## Requirement
Could you show each line of the records that contains the word "pixels"?

——————

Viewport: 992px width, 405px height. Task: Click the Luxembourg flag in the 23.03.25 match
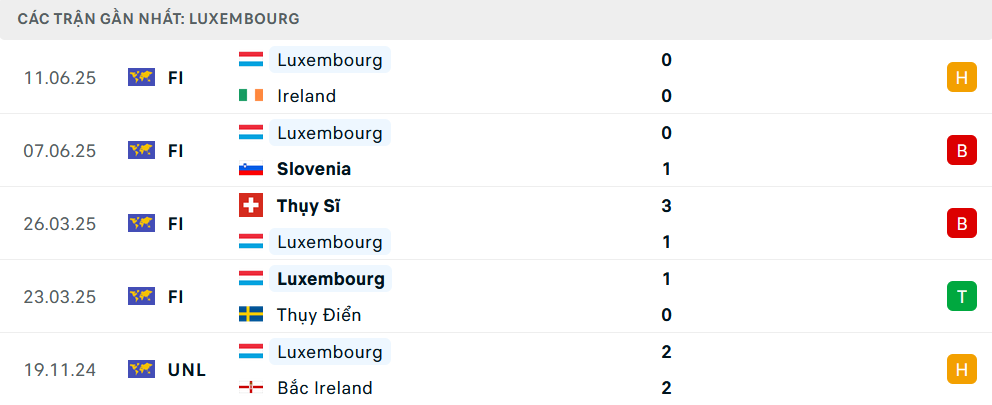251,279
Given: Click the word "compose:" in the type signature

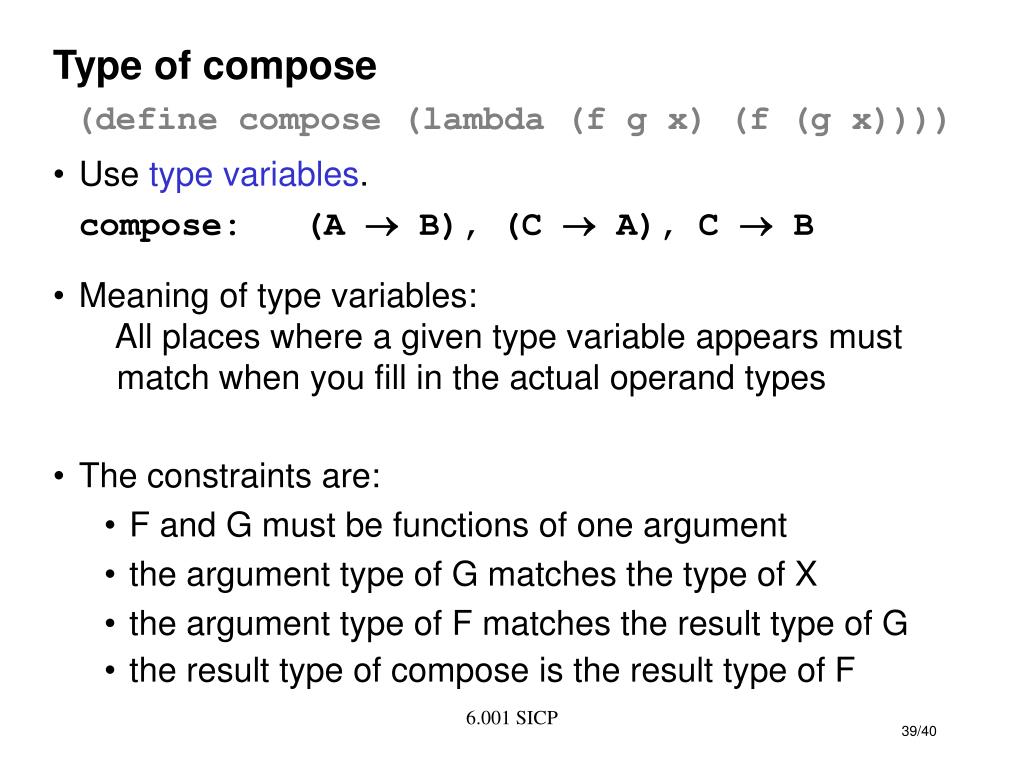Looking at the screenshot, I should [159, 227].
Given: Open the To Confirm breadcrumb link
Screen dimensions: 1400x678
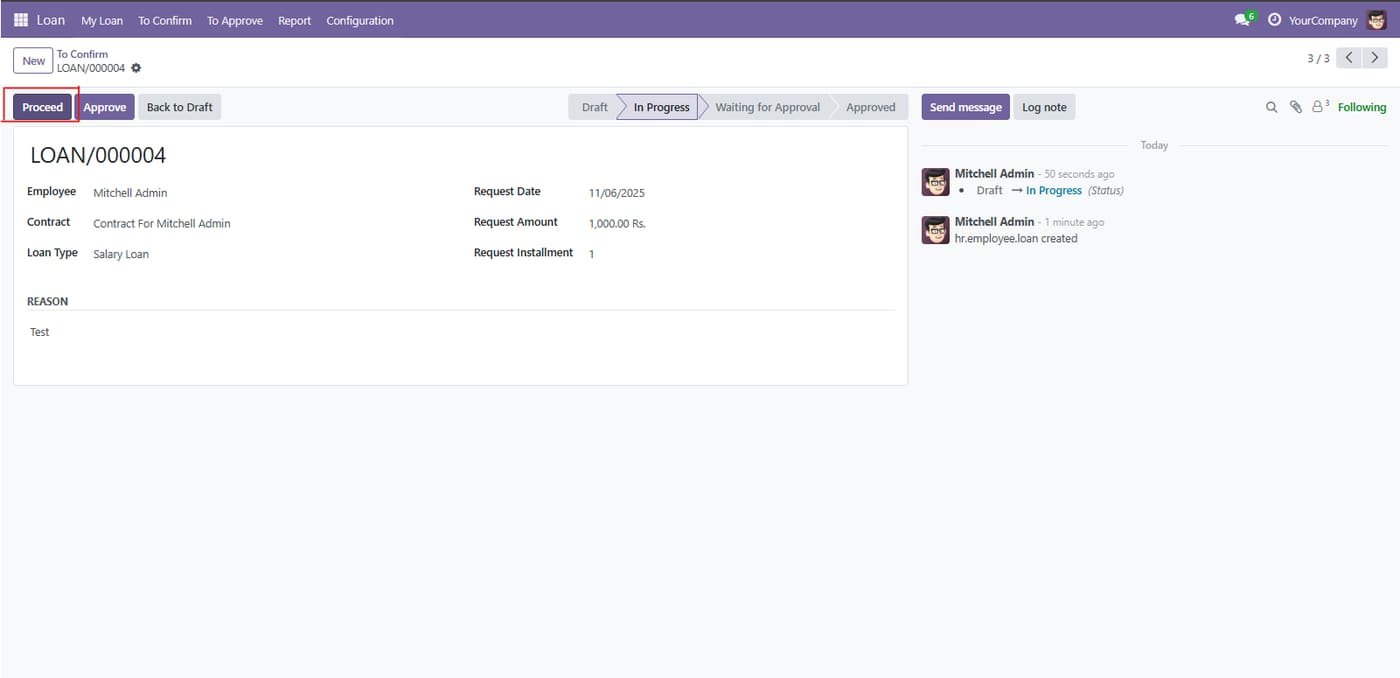Looking at the screenshot, I should tap(82, 54).
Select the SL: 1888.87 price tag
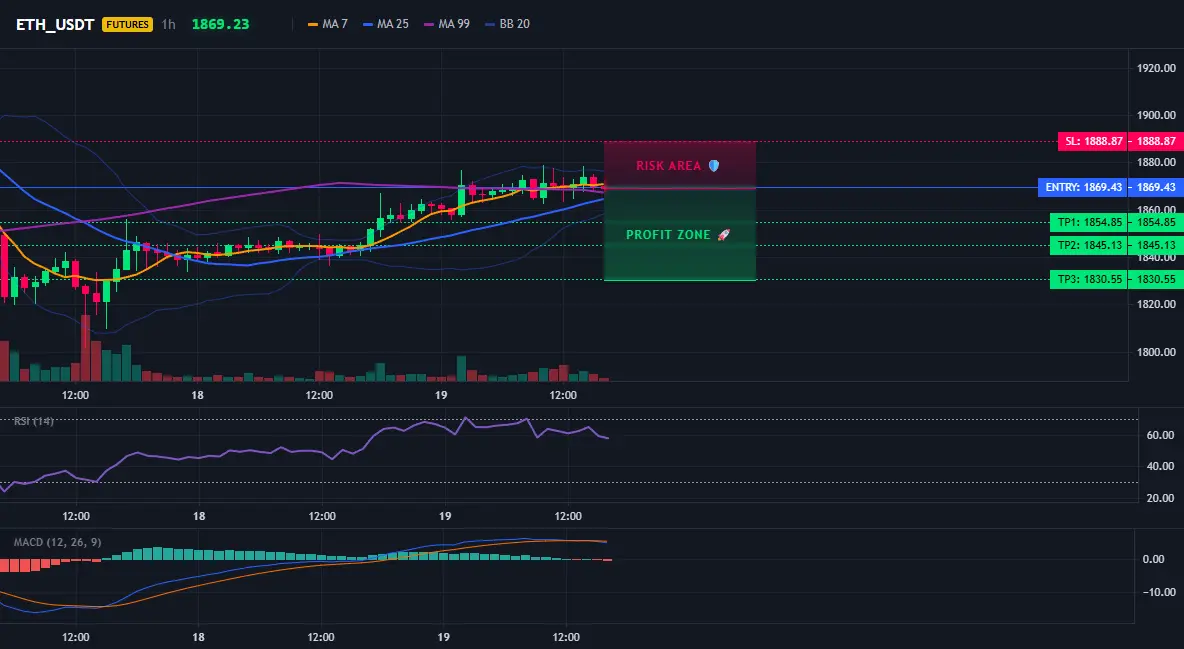 click(x=1093, y=141)
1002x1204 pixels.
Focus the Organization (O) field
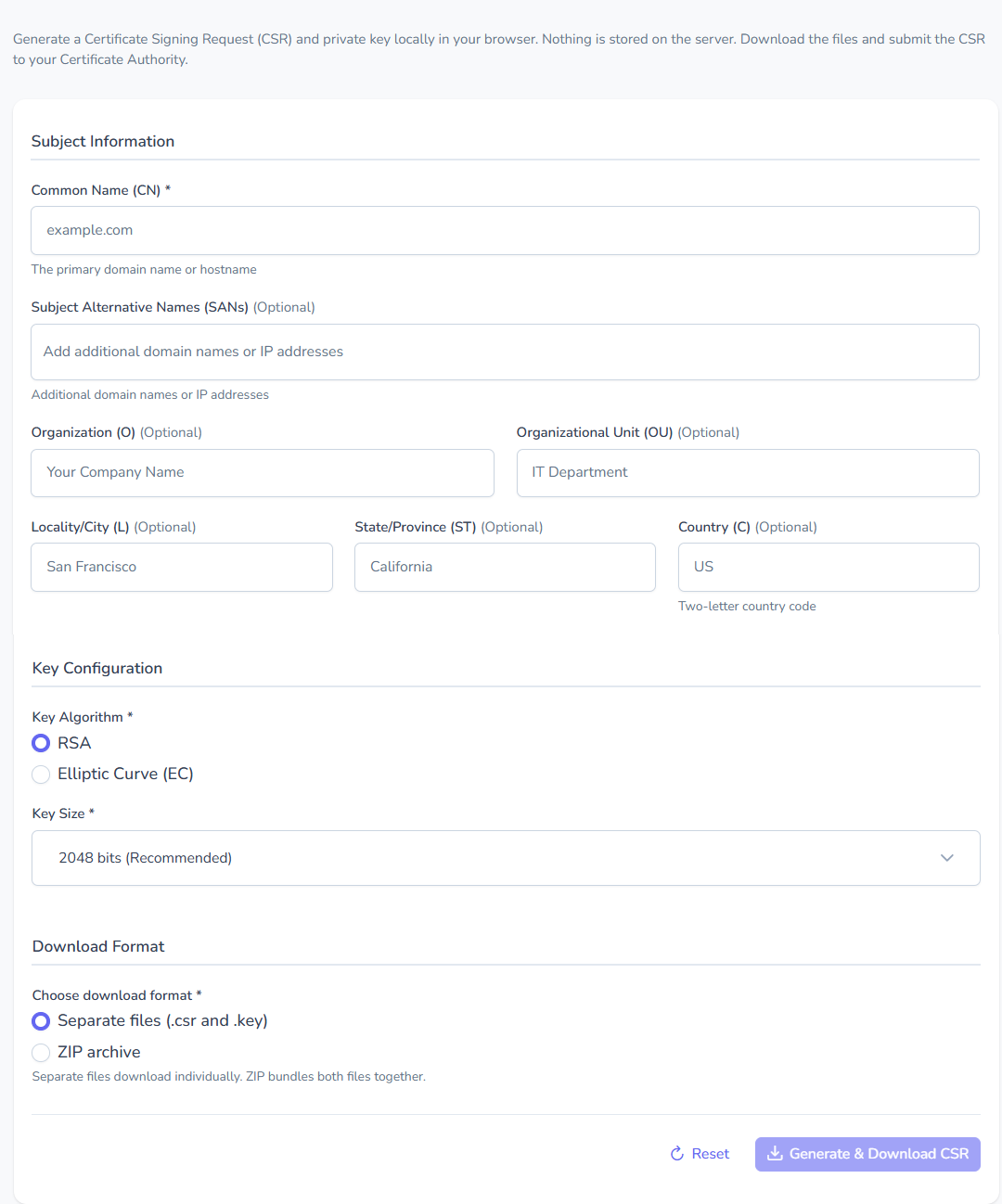tap(263, 473)
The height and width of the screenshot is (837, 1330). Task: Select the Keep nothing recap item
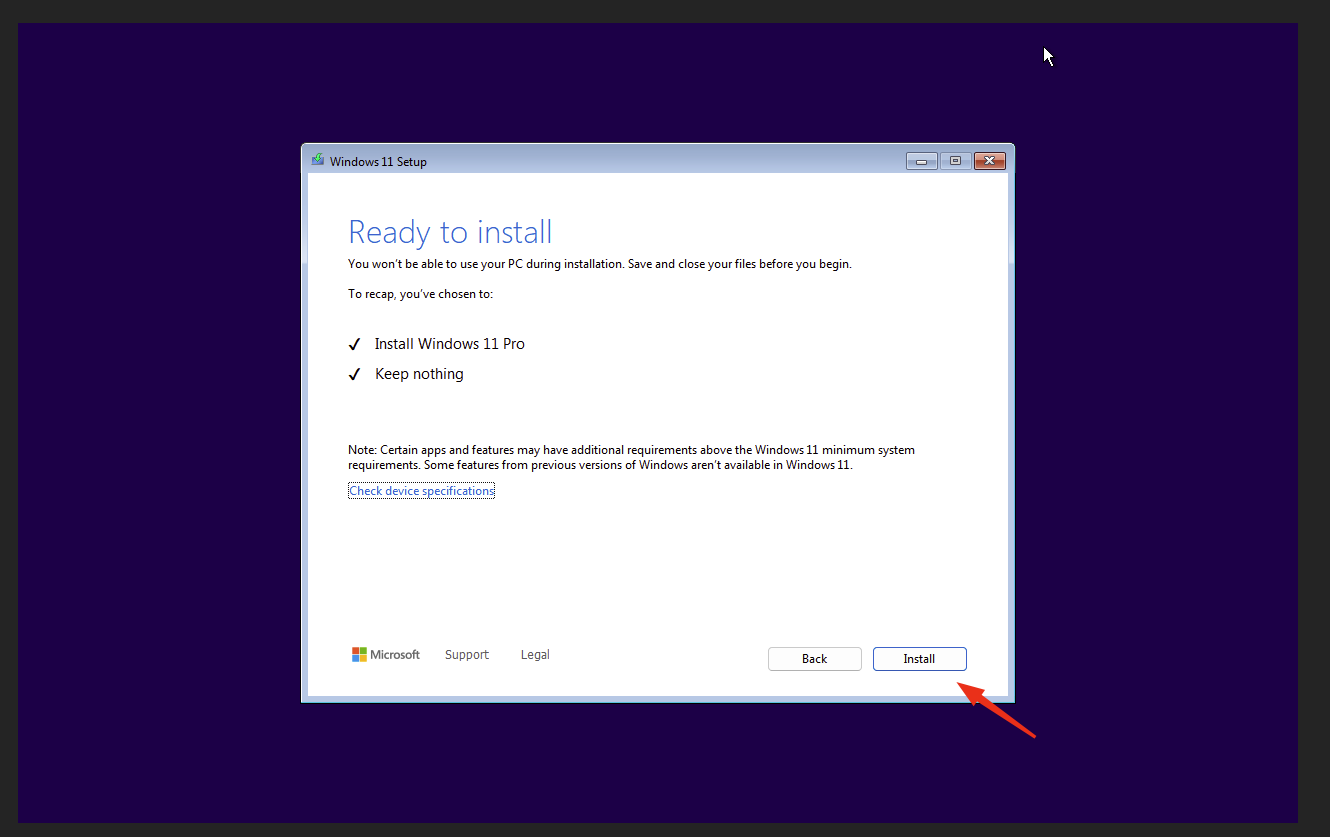(419, 373)
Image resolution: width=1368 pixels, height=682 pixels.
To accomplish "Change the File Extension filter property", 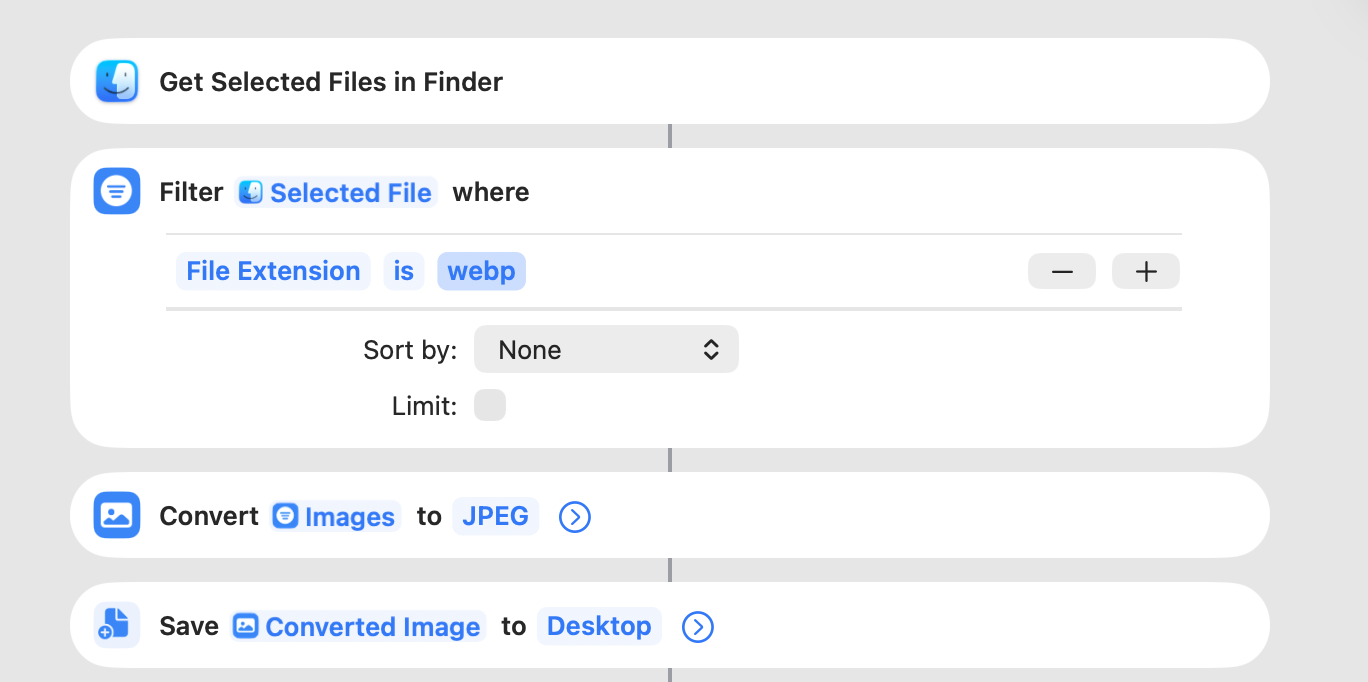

——————

## Response to this exercise
1002x1204 pixels.
Image resolution: width=1368 pixels, height=682 pixels.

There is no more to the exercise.